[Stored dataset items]
....................
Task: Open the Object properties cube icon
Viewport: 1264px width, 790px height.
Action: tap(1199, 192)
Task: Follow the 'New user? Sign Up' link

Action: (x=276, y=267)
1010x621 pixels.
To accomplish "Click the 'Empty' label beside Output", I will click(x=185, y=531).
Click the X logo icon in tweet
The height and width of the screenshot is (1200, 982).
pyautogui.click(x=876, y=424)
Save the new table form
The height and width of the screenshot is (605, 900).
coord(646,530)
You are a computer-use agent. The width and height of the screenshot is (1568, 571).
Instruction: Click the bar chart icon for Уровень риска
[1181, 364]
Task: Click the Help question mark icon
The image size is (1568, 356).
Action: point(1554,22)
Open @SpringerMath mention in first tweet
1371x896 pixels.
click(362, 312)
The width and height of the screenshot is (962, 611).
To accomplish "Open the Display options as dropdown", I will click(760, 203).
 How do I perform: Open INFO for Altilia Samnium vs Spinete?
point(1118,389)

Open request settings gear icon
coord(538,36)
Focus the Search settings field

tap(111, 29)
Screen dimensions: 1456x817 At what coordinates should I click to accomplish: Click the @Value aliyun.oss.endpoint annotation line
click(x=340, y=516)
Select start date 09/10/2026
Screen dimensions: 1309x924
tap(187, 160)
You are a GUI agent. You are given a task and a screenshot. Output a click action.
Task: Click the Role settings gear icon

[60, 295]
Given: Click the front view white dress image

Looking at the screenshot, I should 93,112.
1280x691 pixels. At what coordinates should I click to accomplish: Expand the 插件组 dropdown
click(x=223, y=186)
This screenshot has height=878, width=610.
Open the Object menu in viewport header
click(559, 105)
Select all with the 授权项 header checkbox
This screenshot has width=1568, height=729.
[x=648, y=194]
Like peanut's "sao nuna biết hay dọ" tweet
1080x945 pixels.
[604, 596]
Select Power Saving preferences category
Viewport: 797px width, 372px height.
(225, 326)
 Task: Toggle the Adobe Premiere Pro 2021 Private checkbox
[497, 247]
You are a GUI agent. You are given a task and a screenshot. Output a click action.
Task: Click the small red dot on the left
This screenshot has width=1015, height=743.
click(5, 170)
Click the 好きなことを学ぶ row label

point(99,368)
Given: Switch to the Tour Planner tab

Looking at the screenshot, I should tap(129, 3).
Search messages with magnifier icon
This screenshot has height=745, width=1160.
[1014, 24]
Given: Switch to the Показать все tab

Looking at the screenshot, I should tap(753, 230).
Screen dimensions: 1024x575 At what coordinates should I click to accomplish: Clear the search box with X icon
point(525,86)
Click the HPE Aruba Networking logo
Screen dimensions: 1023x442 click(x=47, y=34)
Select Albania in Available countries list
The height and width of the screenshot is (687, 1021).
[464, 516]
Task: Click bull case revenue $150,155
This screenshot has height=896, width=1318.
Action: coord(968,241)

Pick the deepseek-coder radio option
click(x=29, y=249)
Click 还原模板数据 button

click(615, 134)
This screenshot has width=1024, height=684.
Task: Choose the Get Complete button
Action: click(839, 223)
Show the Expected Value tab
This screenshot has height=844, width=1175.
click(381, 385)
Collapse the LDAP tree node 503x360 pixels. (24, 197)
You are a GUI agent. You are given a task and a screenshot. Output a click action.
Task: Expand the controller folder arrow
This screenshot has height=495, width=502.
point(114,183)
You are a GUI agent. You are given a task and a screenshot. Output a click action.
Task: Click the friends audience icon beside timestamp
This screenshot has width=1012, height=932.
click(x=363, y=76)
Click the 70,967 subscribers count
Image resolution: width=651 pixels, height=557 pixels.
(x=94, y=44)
....................
Across the records, count each line that holds the string "beside". Respond with the number only.

Finished task:
2